◆ Problem:
The pictures stay out; everything else in the entries below must be returned exactly.

◆ Dataset:
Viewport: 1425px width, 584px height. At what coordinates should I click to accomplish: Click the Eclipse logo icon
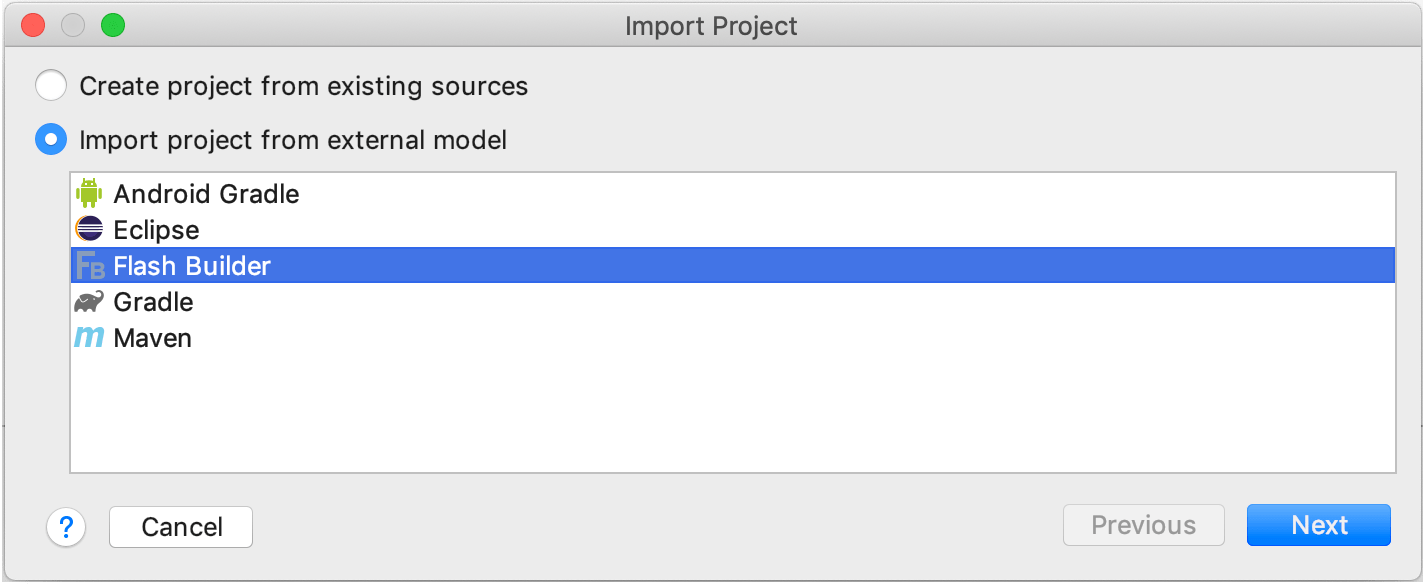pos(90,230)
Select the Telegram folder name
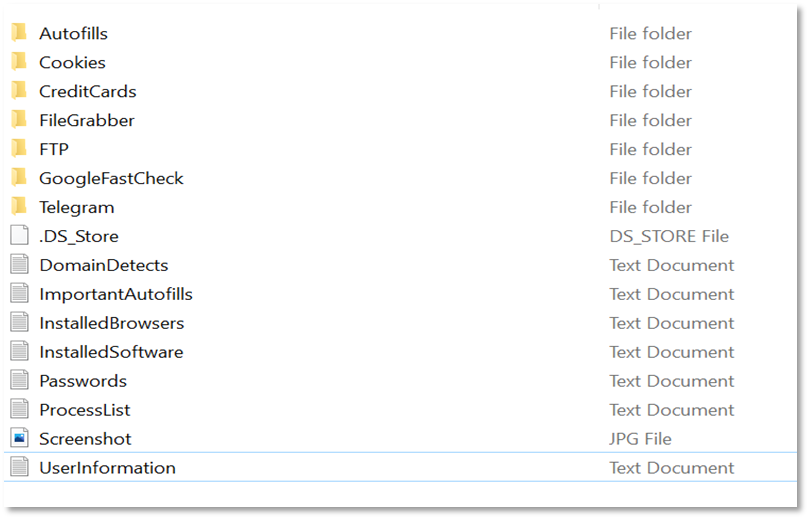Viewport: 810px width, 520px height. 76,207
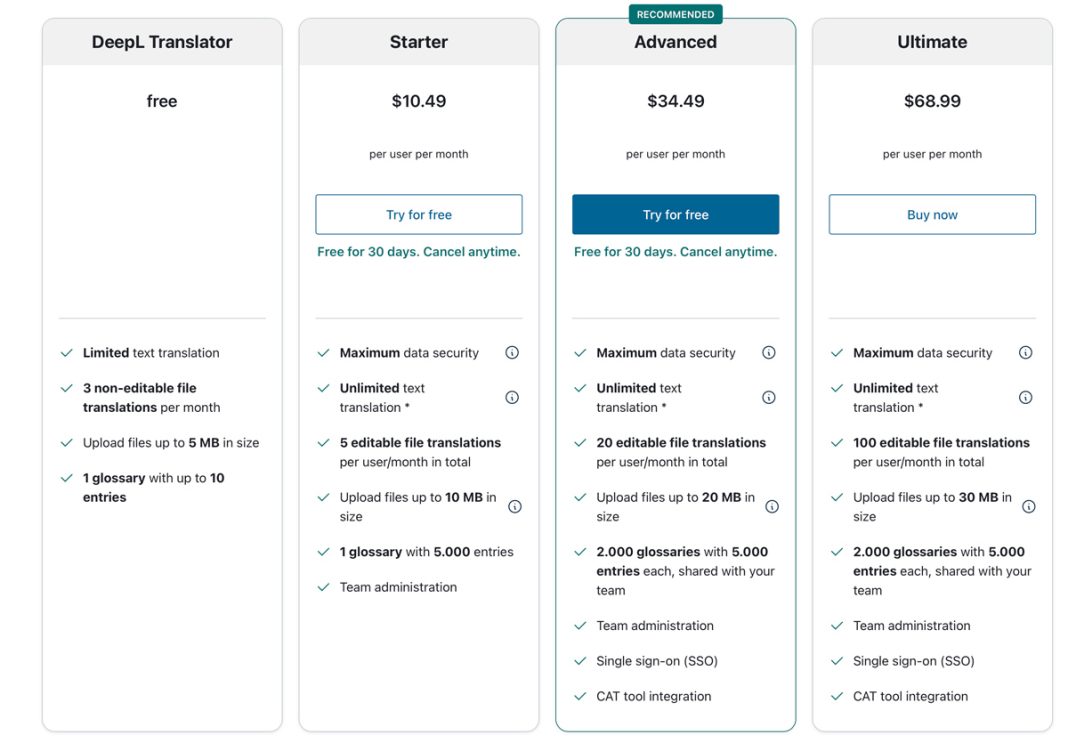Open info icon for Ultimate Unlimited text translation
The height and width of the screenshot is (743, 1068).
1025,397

◆ Solved exercise:
Viewport: 1425px width, 584px height. At what coordinates should I click to accomplish: Click the Eclipse logo icon
pos(90,230)
Select the Telegram folder name
Viewport: 810px width, 520px height. 76,207
Open info icon for Ultimate Unlimited text translation
The height and width of the screenshot is (743, 1068).
1025,397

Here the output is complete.